→ **Assigned task**:
Write out every entry exactly as it appears.
□ □ □ □
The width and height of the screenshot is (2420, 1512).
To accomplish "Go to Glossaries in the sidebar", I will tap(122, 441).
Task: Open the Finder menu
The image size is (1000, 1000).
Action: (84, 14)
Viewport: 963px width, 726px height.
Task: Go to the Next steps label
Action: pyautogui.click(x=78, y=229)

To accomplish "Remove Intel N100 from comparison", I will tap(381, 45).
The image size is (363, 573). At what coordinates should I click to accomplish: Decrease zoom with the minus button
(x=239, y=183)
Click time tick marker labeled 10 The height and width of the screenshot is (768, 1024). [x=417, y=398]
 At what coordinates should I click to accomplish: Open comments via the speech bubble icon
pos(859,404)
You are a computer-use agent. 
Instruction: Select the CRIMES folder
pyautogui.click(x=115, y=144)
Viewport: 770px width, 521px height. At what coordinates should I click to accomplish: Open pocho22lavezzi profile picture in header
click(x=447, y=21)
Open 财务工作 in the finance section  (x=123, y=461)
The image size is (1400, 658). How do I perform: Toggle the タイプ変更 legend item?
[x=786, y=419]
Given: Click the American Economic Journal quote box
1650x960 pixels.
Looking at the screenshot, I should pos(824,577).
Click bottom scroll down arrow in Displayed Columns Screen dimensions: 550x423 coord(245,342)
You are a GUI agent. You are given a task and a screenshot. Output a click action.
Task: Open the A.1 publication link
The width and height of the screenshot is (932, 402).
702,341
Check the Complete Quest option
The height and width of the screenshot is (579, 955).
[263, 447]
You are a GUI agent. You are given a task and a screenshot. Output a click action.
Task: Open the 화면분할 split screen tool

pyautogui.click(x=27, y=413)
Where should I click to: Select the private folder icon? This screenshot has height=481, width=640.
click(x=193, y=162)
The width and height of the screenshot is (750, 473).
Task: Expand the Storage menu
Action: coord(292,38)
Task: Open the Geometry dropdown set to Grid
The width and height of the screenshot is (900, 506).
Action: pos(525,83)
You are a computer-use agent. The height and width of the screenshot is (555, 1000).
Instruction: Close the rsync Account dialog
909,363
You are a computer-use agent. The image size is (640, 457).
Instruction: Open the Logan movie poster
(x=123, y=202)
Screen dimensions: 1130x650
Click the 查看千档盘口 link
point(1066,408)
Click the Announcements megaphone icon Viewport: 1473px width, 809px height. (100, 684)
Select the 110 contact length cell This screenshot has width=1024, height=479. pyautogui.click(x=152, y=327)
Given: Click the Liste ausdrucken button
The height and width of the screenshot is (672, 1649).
□ □ □ □
→ **Your response**:
The width and height of the screenshot is (2420, 1512).
To accomplish "Go to Glossaries in the sidebar", I will tap(122, 441).
Task: Open the Finder menu
The image size is (1000, 1000).
Action: (84, 14)
Viewport: 963px width, 726px height.
Task: Go to the Next steps label
Action: pyautogui.click(x=78, y=229)

To accomplish "Remove Intel N100 from comparison", I will tap(381, 45).
The image size is (363, 573). At what coordinates should I click to accomplish: Decrease zoom with the minus button
(x=239, y=183)
Click time tick marker labeled 10 The height and width of the screenshot is (768, 1024). [x=417, y=398]
 At what coordinates should I click to accomplish: Open comments via the speech bubble icon
pos(859,404)
You are a computer-use agent. 
Instruction: Select the CRIMES folder
pyautogui.click(x=115, y=144)
Viewport: 770px width, 521px height. At what coordinates should I click to accomplish: Open pocho22lavezzi profile picture in header
click(x=447, y=21)
Open 财务工作 in the finance section  (x=123, y=461)
The image size is (1400, 658). How do I perform: Toggle the タイプ変更 legend item?
[x=786, y=419]
Given: Click the American Economic Journal quote box
1650x960 pixels.
Looking at the screenshot, I should pos(824,577).
Click bottom scroll down arrow in Displayed Columns Screen dimensions: 550x423 coord(245,342)
You are a GUI agent. You are given a task and a screenshot. Output a click action.
Task: Open the A.1 publication link
The width and height of the screenshot is (932, 402).
702,341
Check the Complete Quest option
The height and width of the screenshot is (579, 955).
[263, 447]
You are a GUI agent. You are given a task and a screenshot. Output a click action.
Task: Open the 화면분할 split screen tool

pyautogui.click(x=27, y=413)
Where should I click to: Select the private folder icon? This screenshot has height=481, width=640.
click(x=193, y=162)
The width and height of the screenshot is (750, 473).
Task: Expand the Storage menu
Action: coord(292,38)
Task: Open the Geometry dropdown set to Grid
The width and height of the screenshot is (900, 506).
Action: pos(525,83)
You are a computer-use agent. The height and width of the screenshot is (555, 1000).
Instruction: Close the rsync Account dialog
909,363
You are a computer-use agent. The image size is (640, 457).
Instruction: Open the Logan movie poster
(x=123, y=202)
Screen dimensions: 1130x650
Click the 查看千档盘口 link
point(1066,408)
Click the Announcements megaphone icon Viewport: 1473px width, 809px height. (100, 684)
Select the 110 contact length cell This screenshot has width=1024, height=479. pyautogui.click(x=152, y=327)
Given: Click the Liste ausdrucken button
The height and width of the screenshot is (672, 1649).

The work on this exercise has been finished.